Sampling distribution of sample proportion part 2 | AP Statistics | Khan Academy
This right over here is a scratch pad on Khan Academy created by Khan Academy user Charlotte Allen. What you see here is a simulation that allows us to keep sampling from our gumball machine and start approximating the sampling distribution of the sample proportion.
So, her simulation focuses on green gumballs, but we talked about yellow before. In the yellow gumballs, we said 60 were yellow, so let's make 60 percent here green. Then let's take samples of 10, just like we did before, and then let's just start with one sample.
So, we're going to draw one sample, and what we want to show is we want to show the percentages, which is the proportion of each sample that are green. So, if we draw that first sample, notice out of the 10, 5 ended up being green, and then it plotted that right over here under 50 percent. We have one situation where 50 were green.
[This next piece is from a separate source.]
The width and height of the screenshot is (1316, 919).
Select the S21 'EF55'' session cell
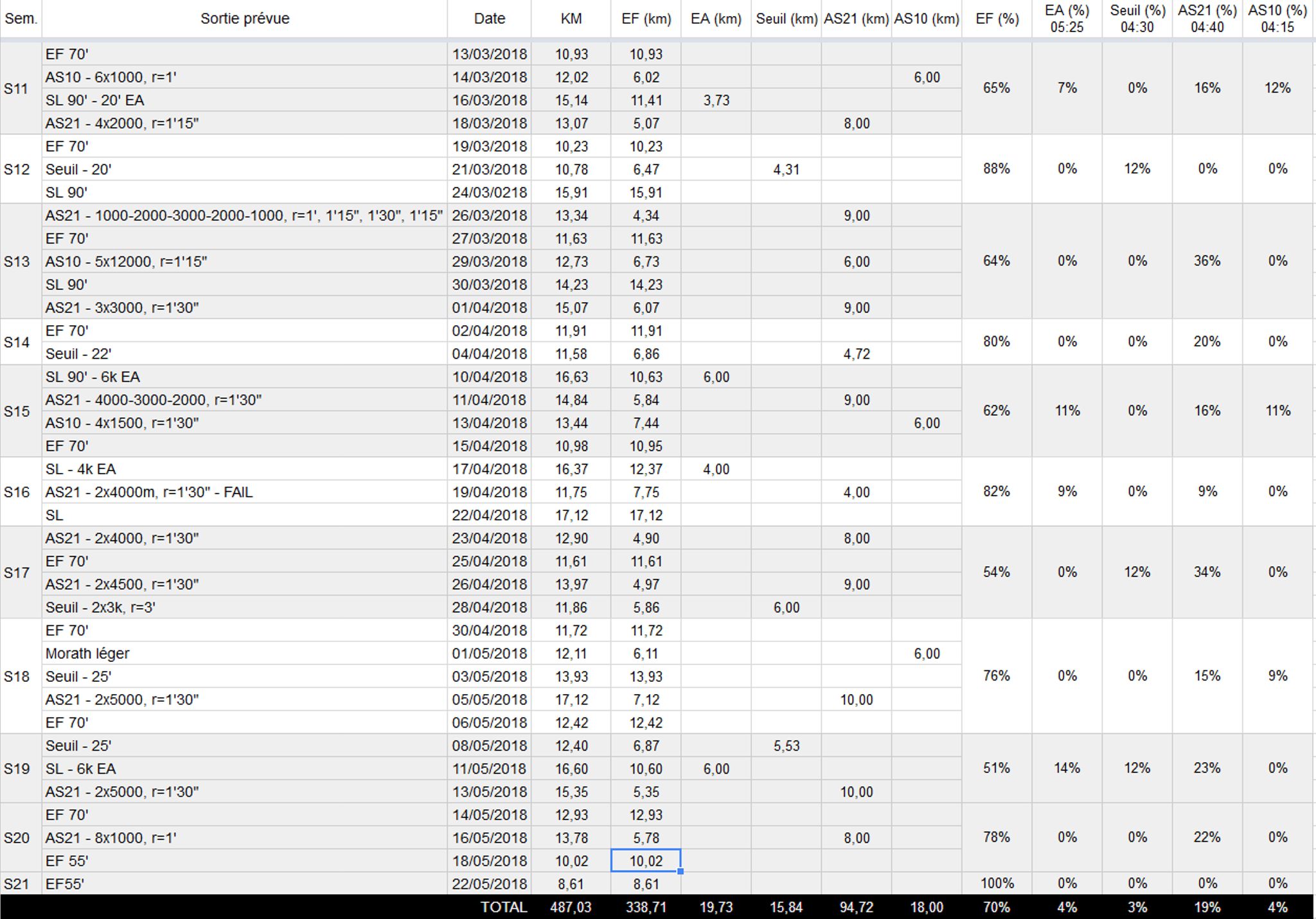pos(245,884)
Now let's do another sample. So, this sample 60 are green, and so let's keep going. Let's draw another sample, and now that one we have, we have 50 are green. So, notice now we see here on this distribution two of them had 50 green. We could keep drawing samples, and let's just really increase, so we're going to do 50 samples of 10 at a time.
So here we can quickly get to a fairly large number of samples, and here we're over a thousand samples. What's interesting here is we're seeing experimentally that our sample, the mean of our sample proportion here is 0.62. What we calculated a few minutes ago was that it should be 0.6.
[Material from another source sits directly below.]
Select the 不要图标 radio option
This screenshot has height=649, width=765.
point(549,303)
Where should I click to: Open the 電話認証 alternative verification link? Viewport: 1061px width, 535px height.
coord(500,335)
We also see that the standard deviation of our sample proportion is 0.16, and what we calculated was approximately 0.15. As we draw more and more samples, we should get even closer and closer to those values, and we see that for the most part we are getting closer and closer. In fact, now that it's rounded, we're at exactly those values that we had calculated before.
Now, one interesting thing to observe is when your population proportion is not too close to zero and not too close to one, this looks pretty close to a normal distribution. That makes sense because we saw the relation between the sampling distribution of the sample proportion and a binomial random variable.
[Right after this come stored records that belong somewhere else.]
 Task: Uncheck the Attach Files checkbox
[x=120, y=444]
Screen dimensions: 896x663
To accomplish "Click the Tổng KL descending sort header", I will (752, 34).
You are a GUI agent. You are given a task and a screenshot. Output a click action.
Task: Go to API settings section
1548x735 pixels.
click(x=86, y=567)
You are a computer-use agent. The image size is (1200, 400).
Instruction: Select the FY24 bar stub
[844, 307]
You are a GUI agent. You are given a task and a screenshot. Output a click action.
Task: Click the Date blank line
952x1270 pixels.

But what if our population proportion is closer to zero? So, let's say our population proportion is 10, 0.1. What do you think the distribution is going to look like then? Well, we know that the mean of our sampling distribution is going to be 10, and so you can imagine that the distribution is going to be right skewed. But let's actually see that.
So here we see that our distribution is indeed right skewed, and that makes sense because you can only get values from 0 to 1. If your mean is closer to zero, then you're going to see the meat of your distribution here, and then you're going to see a long tail to the right, which creates that right skew.
If your population proportion was close to one, well, you can imagine the opposite is going to happen. You're going to end up with a left skew, and we indeed see right over here a left skew. Now, the other interesting thing to appreciate is the larger your samples, the smaller the standard deviation.
So, let's do a population proportion that is right in between. So here this is similar to what we saw before; this is looking roughly normal. But now, and that's when we had a sample size of 10, but what if we have a sample size of 50 every time?
Well, notice now it looks like a much tighter distribution. This isn't even going all the way to one yet, but it is a much tighter distribution. The reason why that made sense, the standard deviation of your sample proportion is inversely proportional to the square root of n, and so that makes sense.
So hopefully, you have a good intuition now for the sample proportion, its distribution, the sampling distribution of the sample proportion, that you can calculate its mean and its standard deviation, and you feel good about it because we saw it in a simulation.